==== Material shown

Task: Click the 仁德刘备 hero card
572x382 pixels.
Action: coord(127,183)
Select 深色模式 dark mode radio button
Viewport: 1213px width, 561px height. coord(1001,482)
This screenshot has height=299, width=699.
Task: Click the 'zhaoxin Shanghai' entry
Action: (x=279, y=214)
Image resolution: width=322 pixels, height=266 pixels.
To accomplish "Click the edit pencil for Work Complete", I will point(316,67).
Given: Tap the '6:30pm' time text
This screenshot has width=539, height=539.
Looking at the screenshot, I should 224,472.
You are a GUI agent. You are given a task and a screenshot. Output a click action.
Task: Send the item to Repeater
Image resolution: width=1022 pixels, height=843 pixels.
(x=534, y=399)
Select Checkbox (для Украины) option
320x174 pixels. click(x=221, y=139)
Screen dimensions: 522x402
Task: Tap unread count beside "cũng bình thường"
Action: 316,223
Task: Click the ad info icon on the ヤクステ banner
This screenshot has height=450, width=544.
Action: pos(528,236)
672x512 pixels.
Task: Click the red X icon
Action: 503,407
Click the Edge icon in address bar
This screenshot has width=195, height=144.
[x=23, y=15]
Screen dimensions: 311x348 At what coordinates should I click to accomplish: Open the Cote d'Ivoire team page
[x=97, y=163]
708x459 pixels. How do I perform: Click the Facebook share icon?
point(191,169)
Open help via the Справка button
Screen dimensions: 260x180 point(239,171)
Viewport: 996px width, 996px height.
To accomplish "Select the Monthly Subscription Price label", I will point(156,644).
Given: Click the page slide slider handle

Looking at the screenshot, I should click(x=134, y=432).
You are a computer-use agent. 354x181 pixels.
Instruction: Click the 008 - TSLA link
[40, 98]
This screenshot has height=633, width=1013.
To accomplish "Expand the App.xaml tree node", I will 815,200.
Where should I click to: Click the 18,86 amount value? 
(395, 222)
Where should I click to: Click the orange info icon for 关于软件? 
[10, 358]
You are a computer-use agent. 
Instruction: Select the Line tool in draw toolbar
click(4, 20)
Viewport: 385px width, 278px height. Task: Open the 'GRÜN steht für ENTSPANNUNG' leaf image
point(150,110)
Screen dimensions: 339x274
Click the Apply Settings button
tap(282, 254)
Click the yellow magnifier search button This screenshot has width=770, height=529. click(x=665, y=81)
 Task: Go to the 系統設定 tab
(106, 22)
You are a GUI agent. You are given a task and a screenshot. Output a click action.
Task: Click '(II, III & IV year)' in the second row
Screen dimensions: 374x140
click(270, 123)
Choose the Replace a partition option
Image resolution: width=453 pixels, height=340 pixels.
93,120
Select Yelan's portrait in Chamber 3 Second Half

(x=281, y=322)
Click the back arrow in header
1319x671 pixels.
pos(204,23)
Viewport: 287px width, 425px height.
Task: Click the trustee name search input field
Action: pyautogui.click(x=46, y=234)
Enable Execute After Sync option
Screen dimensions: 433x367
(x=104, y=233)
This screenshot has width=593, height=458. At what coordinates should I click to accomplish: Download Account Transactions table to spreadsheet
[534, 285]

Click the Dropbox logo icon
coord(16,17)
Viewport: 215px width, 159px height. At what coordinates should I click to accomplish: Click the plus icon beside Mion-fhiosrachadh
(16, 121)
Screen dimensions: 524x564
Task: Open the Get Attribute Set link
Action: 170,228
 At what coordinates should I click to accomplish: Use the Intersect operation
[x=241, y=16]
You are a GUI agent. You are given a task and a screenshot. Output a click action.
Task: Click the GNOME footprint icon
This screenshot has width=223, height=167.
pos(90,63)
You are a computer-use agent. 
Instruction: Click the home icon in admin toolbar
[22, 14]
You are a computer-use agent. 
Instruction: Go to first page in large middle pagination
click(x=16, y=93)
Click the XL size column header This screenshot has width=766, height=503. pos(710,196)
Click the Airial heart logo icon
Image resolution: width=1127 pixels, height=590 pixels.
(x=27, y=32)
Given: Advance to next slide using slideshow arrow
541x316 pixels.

========

● **Your assignment**
The reply must consist solely of the lines from the one containing "Click the Airial heart logo icon" through the last line in the material above, reproduced exactly.

● **Answer area**
Click the Airial heart logo icon
Image resolution: width=1127 pixels, height=590 pixels.
(x=27, y=32)
Given: Advance to next slide using slideshow arrow
541x316 pixels.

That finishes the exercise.